Purchasing a house is an incredibly exciting milestone, but before the keys change hands, there is a crucial legal decision to make. When you are obtaining an asset with someone else, whether through a purchase or simply inheritance, it is extremely important to understand exactly how that property is held.
In this post, I break down the critical differences between a Joint Tenancy and a Tenancy in Common, so you can make the right choice for your investment and your family’s future
Joint Tenancy: The “Survivor Takes All” Approach
When you hold property as Joint Tenants, you and your co-owner own the entire property together as a single legal entity. You do not own distinct “shares” (like 50/50); you both own 100% of the whole.
The most crucial feature of a Joint Tenancy is The Right of Survivorship. If one owner passes away, their interest in the property automatically transfers to the surviving owner(s).
If the property is left in a Will but one of the joint tenants to someone else, the gift fails due to the right of survivorship, as a Joint Tenant cannot leave their “share” of the property to someone else in their Will. The property bypasses the probate process entirely and goes straight to the survivor.

Married couples or long-term life partners who intend for the surviving partner to inherit the family home automatically and without the hassle of going through probate are the persons who usually choose to hold their property as Joint Tenants. However, there are many instances when estate planning in which a Joint Tenancy is very beneficial.
Understand how to simplify Probate and Estate Planning in Trinidad & Tobago.
Tenancy in Common: The “Distinct Shares” Approach
If you hold property as Tenants in Common, each owner holds a distinct, separate legal share of the property. These shares do not have to be equal, one person could own 70% while the other owns 30%, usually reflecting their financial contribution to the purchase.
There is absolutely no Right of Survivorship with a Tenancy in Common. Therefore, if a Tenant in Common passes away, their share does not automatically go to the surviving co-owner. Instead, it becomes part of their estate.

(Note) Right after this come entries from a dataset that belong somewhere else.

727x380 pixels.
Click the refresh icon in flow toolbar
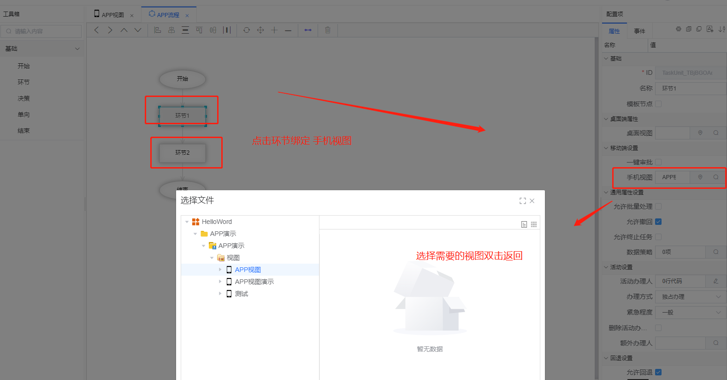point(247,30)
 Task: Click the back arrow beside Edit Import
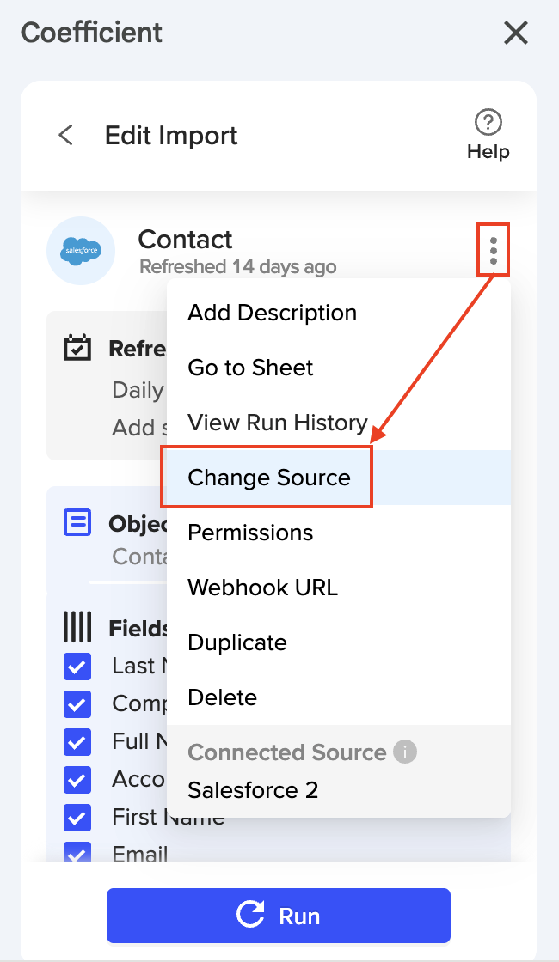(x=65, y=136)
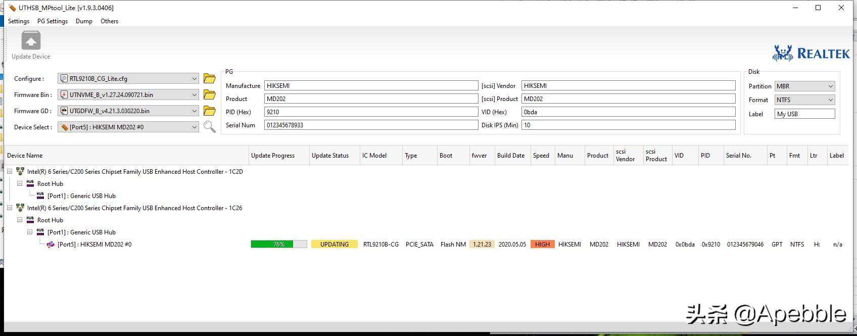Click the Update Device icon
Screen dimensions: 857x336
[31, 41]
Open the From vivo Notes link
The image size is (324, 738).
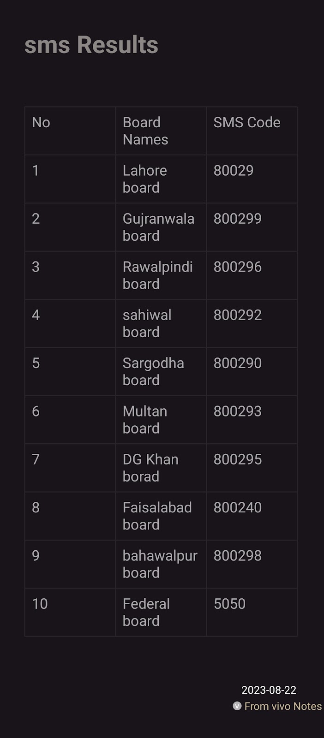pyautogui.click(x=283, y=706)
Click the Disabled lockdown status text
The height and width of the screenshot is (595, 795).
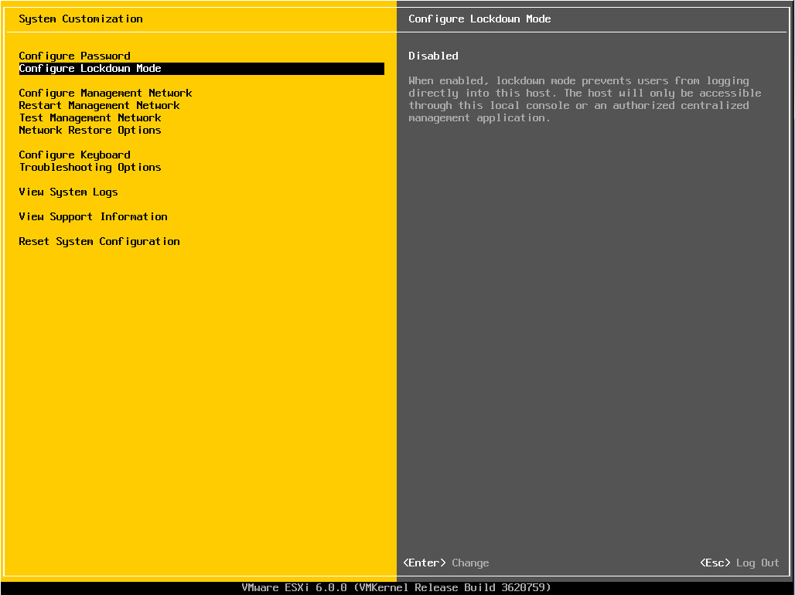click(433, 56)
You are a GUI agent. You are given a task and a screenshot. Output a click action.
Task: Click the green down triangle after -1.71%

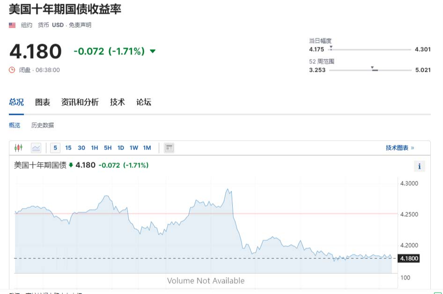tap(152, 51)
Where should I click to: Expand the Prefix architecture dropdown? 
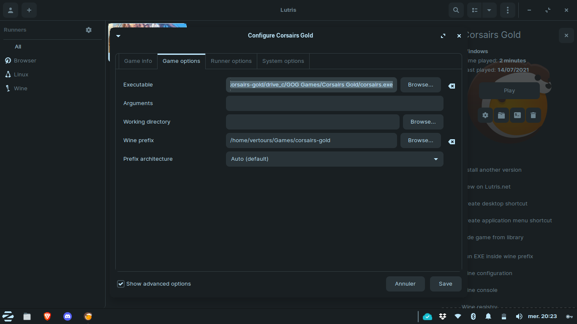coord(335,159)
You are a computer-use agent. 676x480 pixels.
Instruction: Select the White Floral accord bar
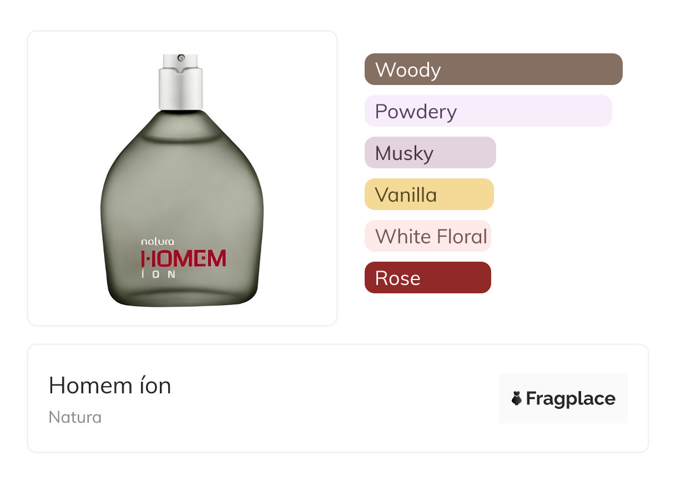click(427, 236)
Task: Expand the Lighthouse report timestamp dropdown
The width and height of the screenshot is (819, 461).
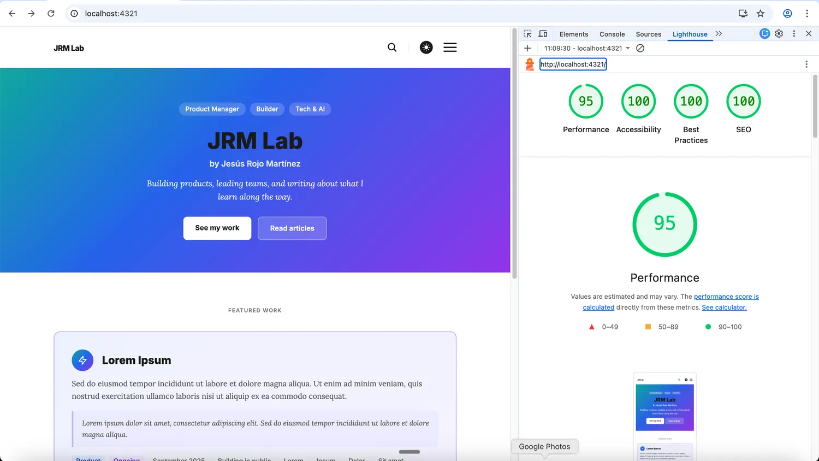Action: coord(627,48)
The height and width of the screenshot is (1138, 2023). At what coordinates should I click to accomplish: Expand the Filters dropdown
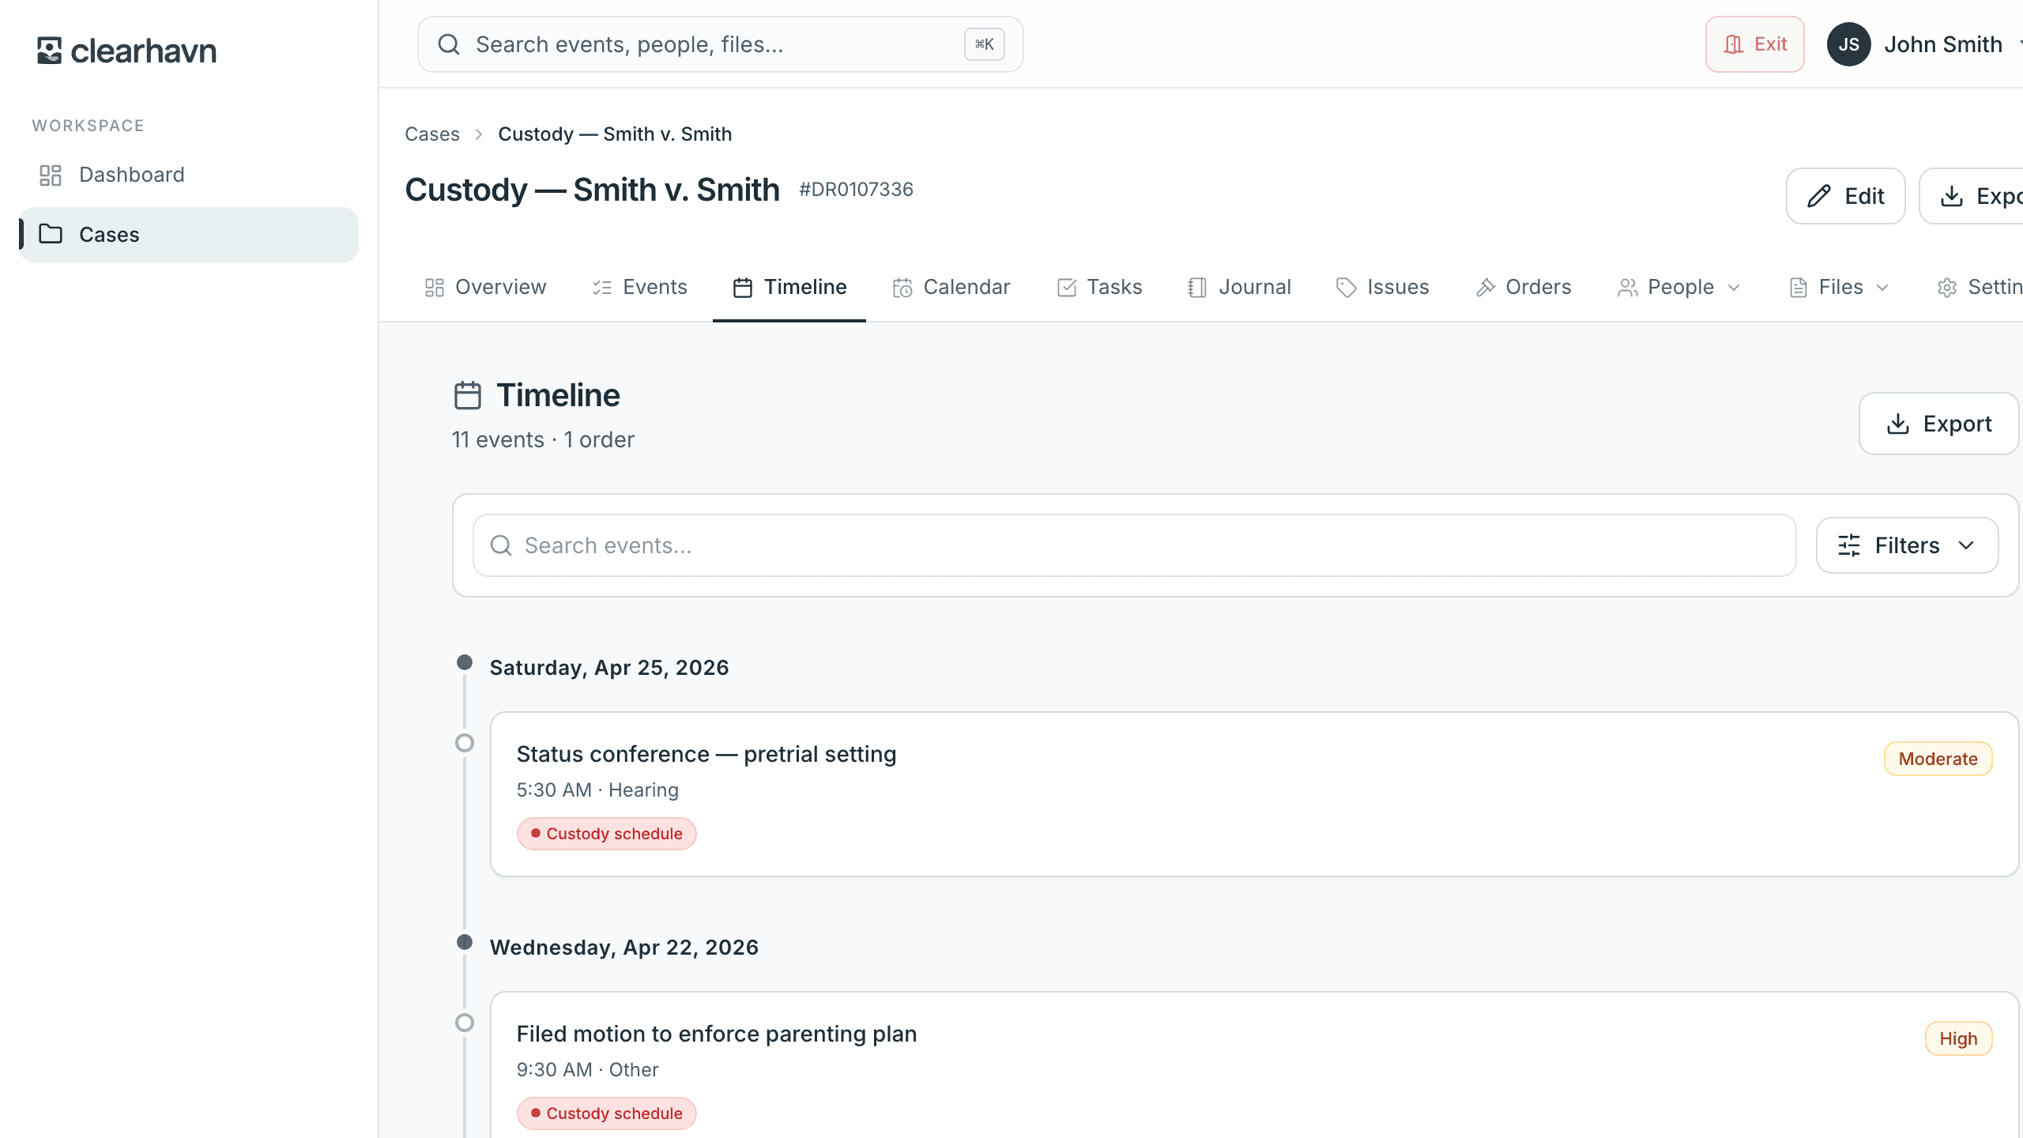1908,545
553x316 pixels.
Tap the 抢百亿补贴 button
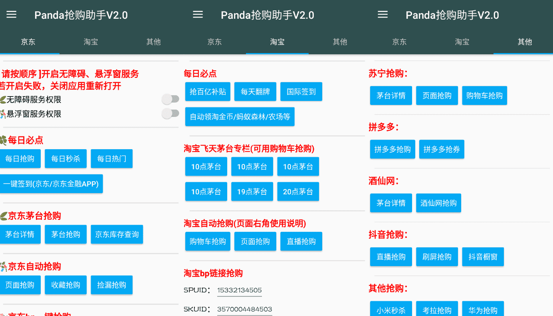pos(208,92)
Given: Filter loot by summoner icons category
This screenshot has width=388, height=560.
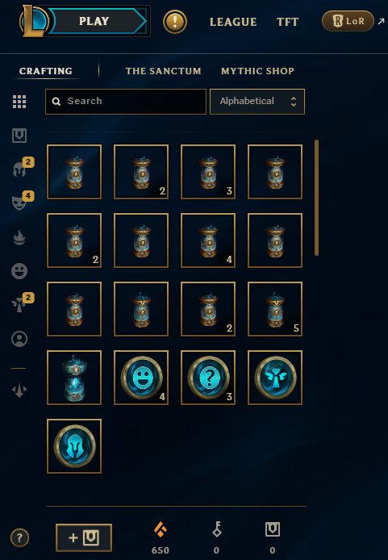Looking at the screenshot, I should coord(19,339).
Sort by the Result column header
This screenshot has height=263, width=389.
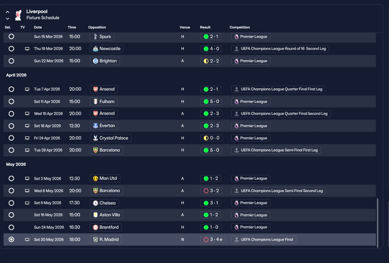click(x=205, y=27)
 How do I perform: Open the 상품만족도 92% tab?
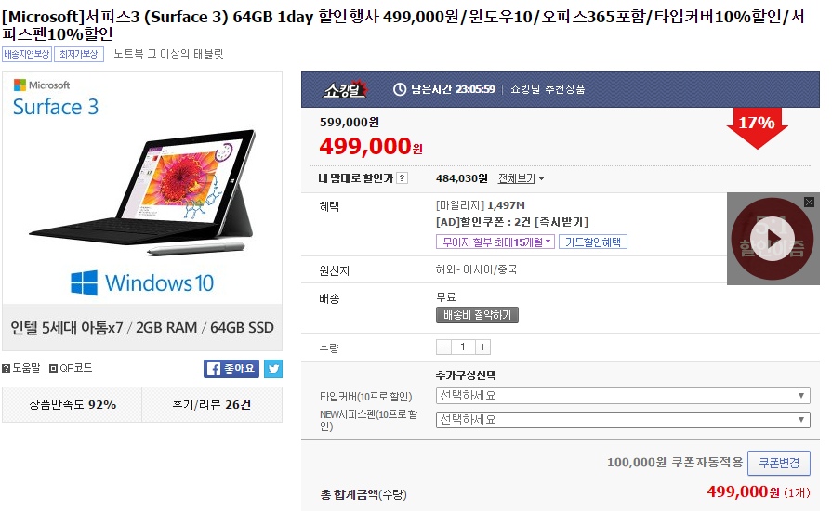[73, 404]

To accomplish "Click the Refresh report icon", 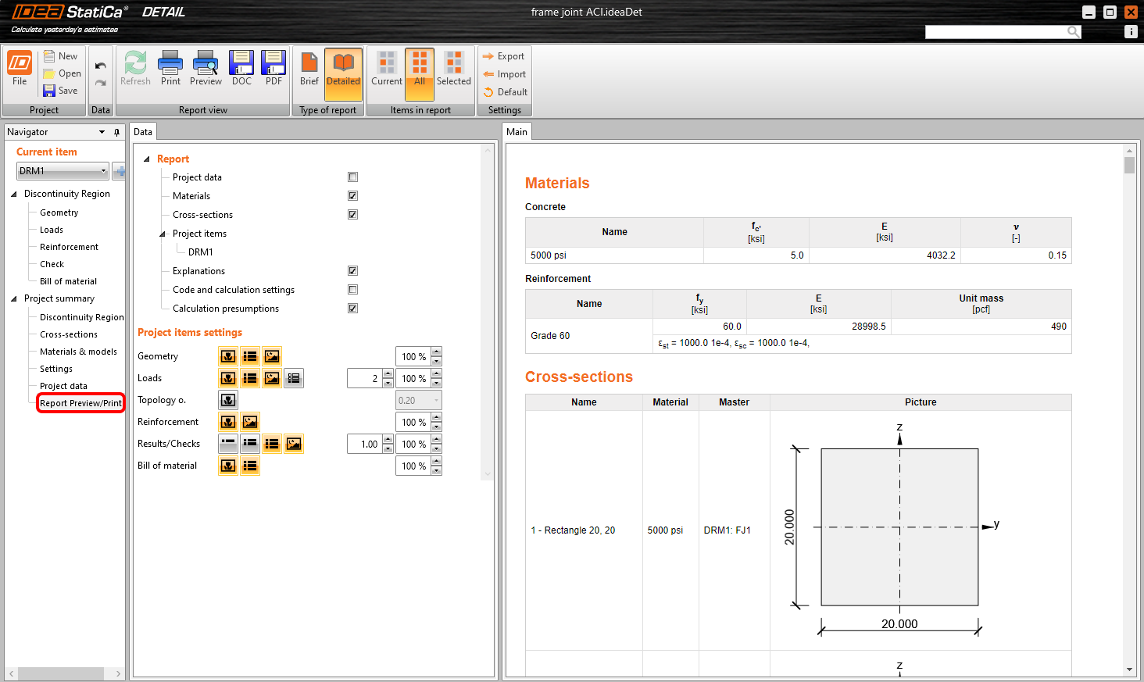I will 135,68.
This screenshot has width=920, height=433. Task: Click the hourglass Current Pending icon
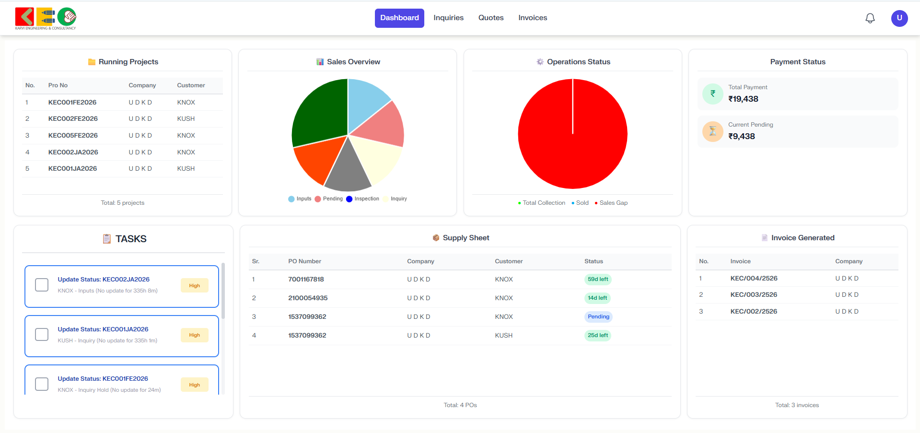click(712, 131)
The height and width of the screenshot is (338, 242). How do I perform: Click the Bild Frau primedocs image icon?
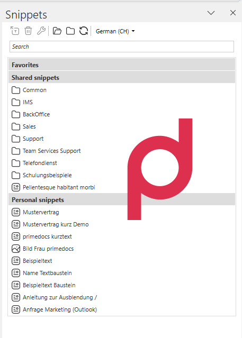tap(16, 249)
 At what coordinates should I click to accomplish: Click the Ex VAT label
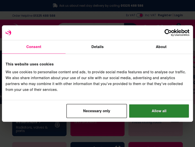click(x=131, y=15)
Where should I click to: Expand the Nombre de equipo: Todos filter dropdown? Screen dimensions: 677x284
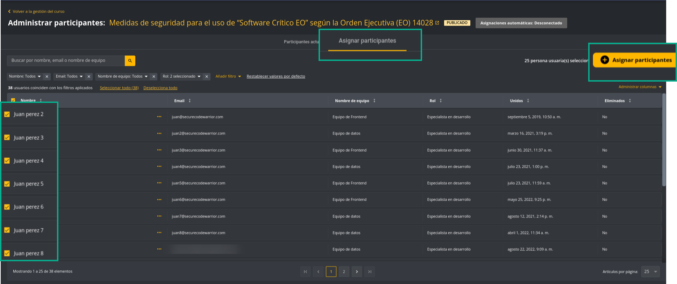point(146,76)
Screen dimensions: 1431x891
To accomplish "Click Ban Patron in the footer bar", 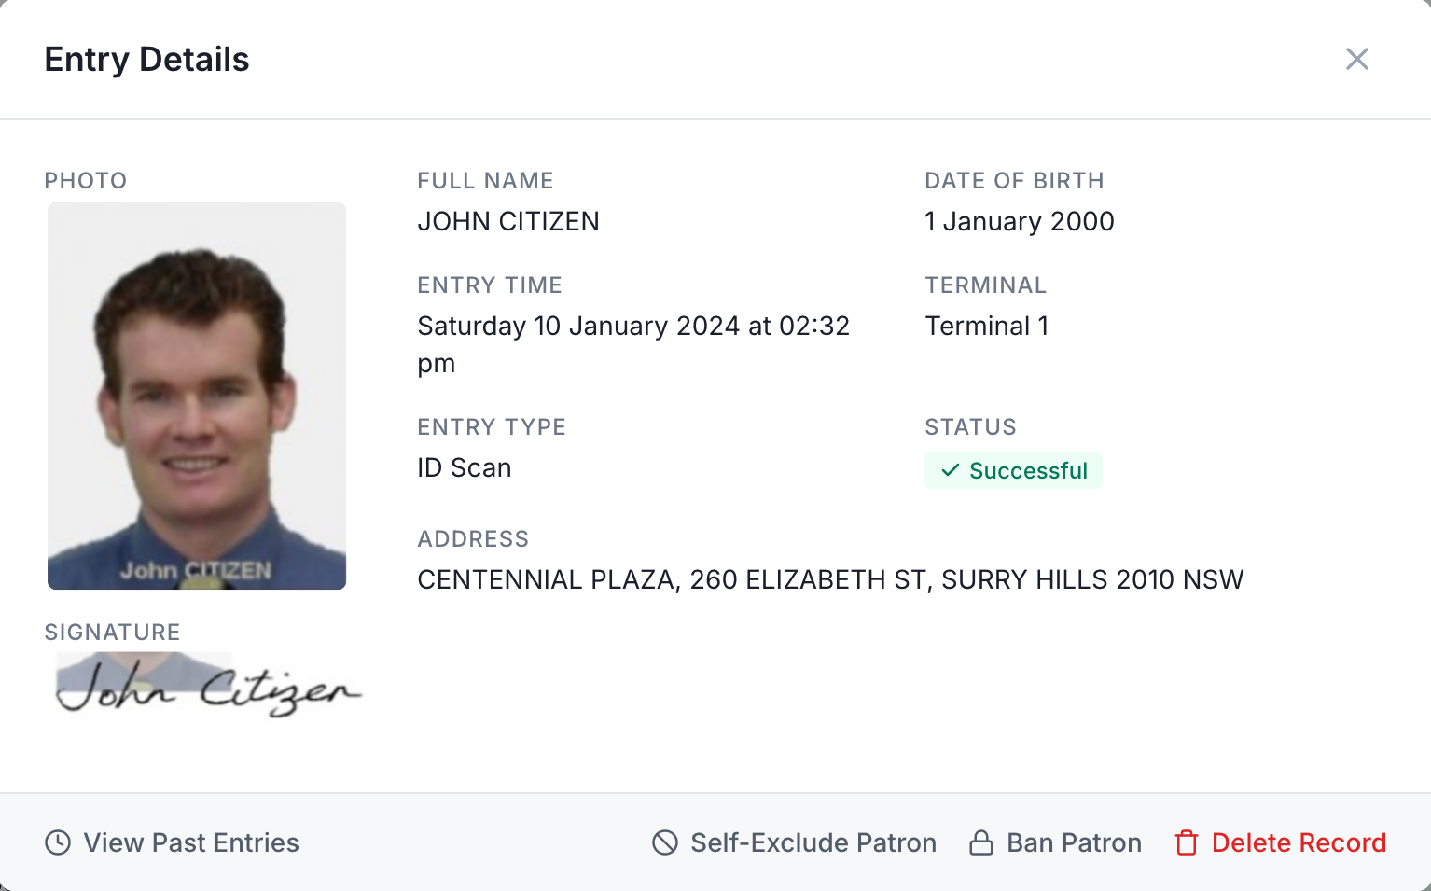I will tap(1073, 842).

Therefore, this share of the property is controlled by your will. Your specific share of the property will be distributed according to your Will (or the laws of intestacy if you die without one). You can leave your share to your children, a trust, or anyone else.
Read more on the importance of hiring an experienced lawyer for will in Trinidad.
Business partners, friends buying investment property, siblings inheriting real estate, or blended families where an owner wants to ensure their specific children inherit their share of the property, are the persons who usually chose to hold their property as Tenants in Common.

So, Can You Change Your Mind?
Yes. If you are currently in a Joint Tenancy but circumstances change (such as a divorce or a shift in estate planning goals), you can “sever” the joint tenancy. This legal process converts the ownership into a Tenancy in Common, allowing you to leave your share to someone else in your Will. This process must be done by an attorney and a Deed will be prepared to reflect the change
Read more on deed-related legal services including Conveyance, Assignments and Assent.
How you hold your title is just as important as the property you are buying.
It directly impacts your estate planning and your family’s future. Always discuss your long-term goals with your conveyancing attorney so the deed can be drafted to protect your exact intentions.